Now that the holiday season is ending, you might have caught yourself congratulating your inner self on surviving the holidays with some grace… almost. Expectations are elevated during the holidays due to family rituals and assumptions about “how the holidays are supposed to be.” This can be particularly stressful if your family does not bond during the rest of the year and leaves the family spirit only for the holidays.
Is family bonding just a cheerful Christmas card?
Reality: families change, and holidays can highlight everything that may have changed. If families are not bonded enough to talk about or talk too much about these things, it adds to the stress of the holidays. It might be worth considering why family bonding is equally important post-holidays.
Nottingham Trent University conducted a study with 88 students from various universities in the U.K. A negative relationship was found between parental bonding and depressive/social anxiety rates. A negative relationship also existed between mental health rates and social support perceived by family and friends. People who cultivate extended family relationships are at an advantage emotionally, as they benefit from these relationships during times of great stress and joyous events.
Children learn how to behave in society by watching their parents interact with each other and with the world. Children with guardians who spend time with them begin to assign value to their family time and regulate behaviors. If children do not have a sense of family values, they are more likely to be influenced by friends that may not necessarily have their best interests at heart. Multiple studies reveal that children are more likely to develop emotional and behavioral disorders when they receive inadequate or poor family interaction.
Tips for bonding
Pick up the phone. A call to catch up or enquire about a family member’s well-being is the most basic way to communicate and bond. Physical distances limit physical interaction. That doesn’t mean having to stop communicating with your loved ones. With the recent developments in social media, staying in touch has become easier.
The family that eats together, stays together. Bonding with family can actually make one mentally healthier. According to a study published by the Journal of Adolescent Health, frequent family dinners lead to higher levels of emotional well-being and satisfaction with life.
A community sample of 26,069 adolescents (aged 11 to 15 years) participated in the 2010 Canadian Health Behavior of School-aged Children study. Weekly frequency of family dinners, ease of communication and five dimensions of mental health (internalizing and externalizing problems, emotional well-being, prosocial behavior and life satisfaction) were assessed.
The frequency of family dinners positively related to emotional well-being, prosocial behavior and life satisfaction. Parent-adolescent communication was found to be an influencing factor.

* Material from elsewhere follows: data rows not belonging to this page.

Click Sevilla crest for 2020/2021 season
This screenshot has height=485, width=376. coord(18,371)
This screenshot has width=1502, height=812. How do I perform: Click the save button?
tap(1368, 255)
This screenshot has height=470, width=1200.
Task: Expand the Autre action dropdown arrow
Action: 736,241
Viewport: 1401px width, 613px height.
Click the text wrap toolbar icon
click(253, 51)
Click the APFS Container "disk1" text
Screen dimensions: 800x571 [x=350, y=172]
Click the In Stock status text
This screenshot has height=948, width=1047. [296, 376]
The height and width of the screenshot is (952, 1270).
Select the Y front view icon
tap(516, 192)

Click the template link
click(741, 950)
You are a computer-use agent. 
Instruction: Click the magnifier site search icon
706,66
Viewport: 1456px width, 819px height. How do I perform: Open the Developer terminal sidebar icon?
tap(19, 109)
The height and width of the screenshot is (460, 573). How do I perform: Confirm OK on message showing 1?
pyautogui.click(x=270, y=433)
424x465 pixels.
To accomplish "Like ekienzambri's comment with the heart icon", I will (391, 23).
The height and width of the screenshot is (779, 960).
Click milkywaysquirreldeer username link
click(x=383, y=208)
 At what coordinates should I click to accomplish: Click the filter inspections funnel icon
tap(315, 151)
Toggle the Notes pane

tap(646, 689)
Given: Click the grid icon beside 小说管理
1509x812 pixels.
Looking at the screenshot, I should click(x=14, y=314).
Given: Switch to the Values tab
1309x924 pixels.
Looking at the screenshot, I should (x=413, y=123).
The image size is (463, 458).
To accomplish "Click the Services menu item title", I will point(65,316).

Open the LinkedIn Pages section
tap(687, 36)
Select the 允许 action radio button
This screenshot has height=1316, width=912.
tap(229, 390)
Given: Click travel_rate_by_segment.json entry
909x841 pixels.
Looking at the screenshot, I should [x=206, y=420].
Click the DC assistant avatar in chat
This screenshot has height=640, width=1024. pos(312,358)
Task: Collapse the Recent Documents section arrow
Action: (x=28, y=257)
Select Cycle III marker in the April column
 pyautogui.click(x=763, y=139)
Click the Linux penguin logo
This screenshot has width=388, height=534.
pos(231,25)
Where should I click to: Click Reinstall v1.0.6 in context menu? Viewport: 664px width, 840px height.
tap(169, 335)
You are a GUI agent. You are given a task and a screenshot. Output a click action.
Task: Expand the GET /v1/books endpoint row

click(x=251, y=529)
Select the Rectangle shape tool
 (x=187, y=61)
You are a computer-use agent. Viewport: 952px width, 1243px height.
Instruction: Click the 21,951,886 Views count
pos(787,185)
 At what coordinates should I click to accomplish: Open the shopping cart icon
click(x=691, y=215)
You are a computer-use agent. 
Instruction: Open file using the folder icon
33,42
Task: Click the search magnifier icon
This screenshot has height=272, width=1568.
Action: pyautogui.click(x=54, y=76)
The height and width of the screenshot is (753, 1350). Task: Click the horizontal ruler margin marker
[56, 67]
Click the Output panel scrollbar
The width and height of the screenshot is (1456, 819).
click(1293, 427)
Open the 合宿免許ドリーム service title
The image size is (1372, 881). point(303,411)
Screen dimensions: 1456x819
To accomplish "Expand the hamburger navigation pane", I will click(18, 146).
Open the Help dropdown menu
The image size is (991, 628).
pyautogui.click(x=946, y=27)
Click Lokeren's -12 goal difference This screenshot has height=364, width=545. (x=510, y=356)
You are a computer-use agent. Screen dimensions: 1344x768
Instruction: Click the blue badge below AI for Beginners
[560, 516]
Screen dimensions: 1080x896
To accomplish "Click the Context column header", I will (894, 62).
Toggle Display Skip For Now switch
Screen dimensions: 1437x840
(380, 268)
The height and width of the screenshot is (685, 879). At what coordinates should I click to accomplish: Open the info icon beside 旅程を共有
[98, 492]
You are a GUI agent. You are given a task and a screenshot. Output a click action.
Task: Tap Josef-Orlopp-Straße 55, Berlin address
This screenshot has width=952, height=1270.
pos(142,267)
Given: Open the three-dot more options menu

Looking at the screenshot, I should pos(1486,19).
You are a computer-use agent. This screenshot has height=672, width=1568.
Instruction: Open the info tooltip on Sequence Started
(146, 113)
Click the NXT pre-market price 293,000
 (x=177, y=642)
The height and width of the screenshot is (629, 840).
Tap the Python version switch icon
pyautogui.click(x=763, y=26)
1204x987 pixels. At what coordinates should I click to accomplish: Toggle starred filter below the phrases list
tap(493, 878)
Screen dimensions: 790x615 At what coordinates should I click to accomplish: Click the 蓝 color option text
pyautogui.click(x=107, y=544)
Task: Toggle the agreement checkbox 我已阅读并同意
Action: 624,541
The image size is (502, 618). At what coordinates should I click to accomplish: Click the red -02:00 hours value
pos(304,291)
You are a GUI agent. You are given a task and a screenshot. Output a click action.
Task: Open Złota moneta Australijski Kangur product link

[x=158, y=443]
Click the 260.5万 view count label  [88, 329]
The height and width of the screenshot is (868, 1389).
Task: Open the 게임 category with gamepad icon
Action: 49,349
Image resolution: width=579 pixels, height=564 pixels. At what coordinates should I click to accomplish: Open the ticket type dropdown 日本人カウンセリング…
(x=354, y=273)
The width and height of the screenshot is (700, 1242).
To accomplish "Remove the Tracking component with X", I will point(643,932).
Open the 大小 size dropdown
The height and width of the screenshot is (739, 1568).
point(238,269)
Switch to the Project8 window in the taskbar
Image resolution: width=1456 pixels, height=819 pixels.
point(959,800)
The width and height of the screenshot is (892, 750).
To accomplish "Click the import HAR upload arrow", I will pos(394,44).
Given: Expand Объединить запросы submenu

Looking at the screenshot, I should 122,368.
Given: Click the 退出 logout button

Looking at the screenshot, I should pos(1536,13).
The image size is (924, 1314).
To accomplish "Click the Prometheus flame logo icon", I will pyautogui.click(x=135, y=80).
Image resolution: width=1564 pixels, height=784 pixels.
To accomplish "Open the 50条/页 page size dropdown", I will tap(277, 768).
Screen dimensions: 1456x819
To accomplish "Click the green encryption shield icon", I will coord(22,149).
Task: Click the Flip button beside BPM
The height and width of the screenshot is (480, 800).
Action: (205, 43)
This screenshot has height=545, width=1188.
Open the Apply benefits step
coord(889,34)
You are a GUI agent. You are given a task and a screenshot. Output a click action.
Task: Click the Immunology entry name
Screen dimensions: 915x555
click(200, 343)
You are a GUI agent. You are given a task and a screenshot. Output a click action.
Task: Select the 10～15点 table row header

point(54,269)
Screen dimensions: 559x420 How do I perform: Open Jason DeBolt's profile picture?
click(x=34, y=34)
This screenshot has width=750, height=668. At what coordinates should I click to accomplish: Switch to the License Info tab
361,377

Create practical family traditions. Traditions are not just limited to holidays. When deciding upon family traditions, it is important for them to be purposeful and personal. Ultimately, the aim is to achieve family solidarity and meaningful relationships.
It’s important to remember about traditions that families eventually outgrow them. Traditions that worked when your children were toddlers might not have much significance when they’re teenagers. While you should do your best to maintain long-lasting traditions, don’t try to force them if they create more stress than joy.
Types of traditions can include the following:
Daily connection traditions include small things done every day to reinforce family values. For instance, eating dinner together at the table.
Weekly traditions could be a special Sunday brunch or a weekly family game night.
Monthly or seasonal traditions may include a big breakfast on the opening day of the hunting season.
Life change traditions celebrate big life changes or milestones in the family. These traditions can be something as simple as a yearly First Day of School picture or something profound like moving into a new home.
Create a positive family culture. In recent decades, organizational experts have argued that the development of cultures is not just limited to large societies like countries and cities, but also smaller ones, like corporations and even individual families. What’s more, research has found that family culture plays a more important role in shaping a child than parenting styles, and the type of culture a family develops strongly determines their happiness. Every family has a distinct way of collaborating to solve problems, achieve goals and relate to one another. A family culture forms regardless of a conscious effort put into creating it. It’s entirely on the family to determine whether that culture is of their choice.
Take a family vacation. According to a Disney poll conducted by Kelton research firm, involving 1,000 parents with kids age 5-17, 97 percent of the parents said that their children have gotten to know new things about them while taking family trips. The survey also found that the whole family tends to be more excited, silly and affectionate while on vacation. Doing something different or visiting someplace new may extract a deeper familial bonding from the pleasure of discovering something.
Share the hobbies you already have. The person one ends up being is a direct result of the people your parents were when they were raising you. It may be interesting to notice that you may like the same genre of literature as your mother or like to watch the same sport as your father. Such shared interests are there to stay and can easily be built more upon.
Above all, kindness and understanding is what it takes to make a family. Being bonded with family not only reaps personal and social benefits, but takes off pressure from the holiday stress as well.